• [YOUR INSTRUCTIONS]: Take the records below and retype them line by line, from the first line through the one containing "Click the OEM encoding toolbar icon"; stop there.
+++ THE DATA
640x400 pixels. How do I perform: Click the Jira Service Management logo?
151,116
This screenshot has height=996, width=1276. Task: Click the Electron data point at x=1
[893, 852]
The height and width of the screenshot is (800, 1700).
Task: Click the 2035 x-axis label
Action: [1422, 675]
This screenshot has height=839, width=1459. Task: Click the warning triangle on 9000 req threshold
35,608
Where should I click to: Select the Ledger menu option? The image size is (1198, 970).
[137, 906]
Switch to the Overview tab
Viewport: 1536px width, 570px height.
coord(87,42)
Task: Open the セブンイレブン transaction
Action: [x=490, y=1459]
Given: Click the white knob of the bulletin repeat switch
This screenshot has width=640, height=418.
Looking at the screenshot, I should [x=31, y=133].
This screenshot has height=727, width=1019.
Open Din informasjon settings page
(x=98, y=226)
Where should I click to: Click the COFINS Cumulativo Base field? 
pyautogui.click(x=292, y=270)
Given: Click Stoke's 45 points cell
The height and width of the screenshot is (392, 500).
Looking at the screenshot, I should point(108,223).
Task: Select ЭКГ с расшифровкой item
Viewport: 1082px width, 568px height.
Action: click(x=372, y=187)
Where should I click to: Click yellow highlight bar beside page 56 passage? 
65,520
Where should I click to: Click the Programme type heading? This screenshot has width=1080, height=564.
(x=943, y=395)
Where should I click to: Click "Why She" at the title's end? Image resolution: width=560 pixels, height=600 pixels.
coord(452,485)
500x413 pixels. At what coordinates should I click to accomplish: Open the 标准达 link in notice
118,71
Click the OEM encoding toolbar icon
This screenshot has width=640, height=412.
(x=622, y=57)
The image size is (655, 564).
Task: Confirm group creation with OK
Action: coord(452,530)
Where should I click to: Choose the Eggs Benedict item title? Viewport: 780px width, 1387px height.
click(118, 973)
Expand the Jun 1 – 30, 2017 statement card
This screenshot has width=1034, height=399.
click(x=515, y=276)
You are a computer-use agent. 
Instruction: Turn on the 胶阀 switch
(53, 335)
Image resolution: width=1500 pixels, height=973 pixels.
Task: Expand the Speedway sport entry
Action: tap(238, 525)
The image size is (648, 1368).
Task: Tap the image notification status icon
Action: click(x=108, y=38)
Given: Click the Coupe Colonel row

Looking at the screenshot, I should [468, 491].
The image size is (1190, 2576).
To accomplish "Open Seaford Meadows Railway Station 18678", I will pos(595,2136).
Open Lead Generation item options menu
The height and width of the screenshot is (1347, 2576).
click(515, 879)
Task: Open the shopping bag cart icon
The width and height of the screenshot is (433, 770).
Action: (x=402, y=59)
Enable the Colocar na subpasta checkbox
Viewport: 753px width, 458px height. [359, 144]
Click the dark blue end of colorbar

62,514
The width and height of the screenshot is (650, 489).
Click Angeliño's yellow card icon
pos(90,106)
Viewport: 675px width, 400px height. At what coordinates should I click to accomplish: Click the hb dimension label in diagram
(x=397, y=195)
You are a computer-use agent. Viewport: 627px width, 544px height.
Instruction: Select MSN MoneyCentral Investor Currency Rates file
++++++
• [ANSWER TO THE EXERCISE]:
640x400 pixels. How do I perform: Click the Jira Service Management logo?
151,116
This screenshot has height=996, width=1276. Task: Click the Electron data point at x=1
[893, 852]
The height and width of the screenshot is (800, 1700).
Task: Click the 2035 x-axis label
Action: [1422, 675]
This screenshot has height=839, width=1459. Task: Click the warning triangle on 9000 req threshold
35,608
Where should I click to: Select the Ledger menu option? The image size is (1198, 970).
[137, 906]
Switch to the Overview tab
Viewport: 1536px width, 570px height.
coord(87,42)
Task: Open the セブンイレブン transaction
Action: [x=490, y=1459]
Given: Click the white knob of the bulletin repeat switch
This screenshot has width=640, height=418.
Looking at the screenshot, I should [x=31, y=133].
This screenshot has height=727, width=1019.
Open Din informasjon settings page
(x=98, y=226)
Where should I click to: Click the COFINS Cumulativo Base field? 
pyautogui.click(x=292, y=270)
Given: Click Stoke's 45 points cell
The height and width of the screenshot is (392, 500).
Looking at the screenshot, I should point(108,223).
Task: Select ЭКГ с расшифровкой item
Viewport: 1082px width, 568px height.
Action: click(x=372, y=187)
Where should I click to: Click yellow highlight bar beside page 56 passage? 
65,520
Where should I click to: Click the Programme type heading? This screenshot has width=1080, height=564.
(x=943, y=395)
Where should I click to: Click "Why She" at the title's end? Image resolution: width=560 pixels, height=600 pixels.
coord(452,485)
500x413 pixels. At what coordinates should I click to accomplish: Open the 标准达 link in notice
118,71
Click the OEM encoding toolbar icon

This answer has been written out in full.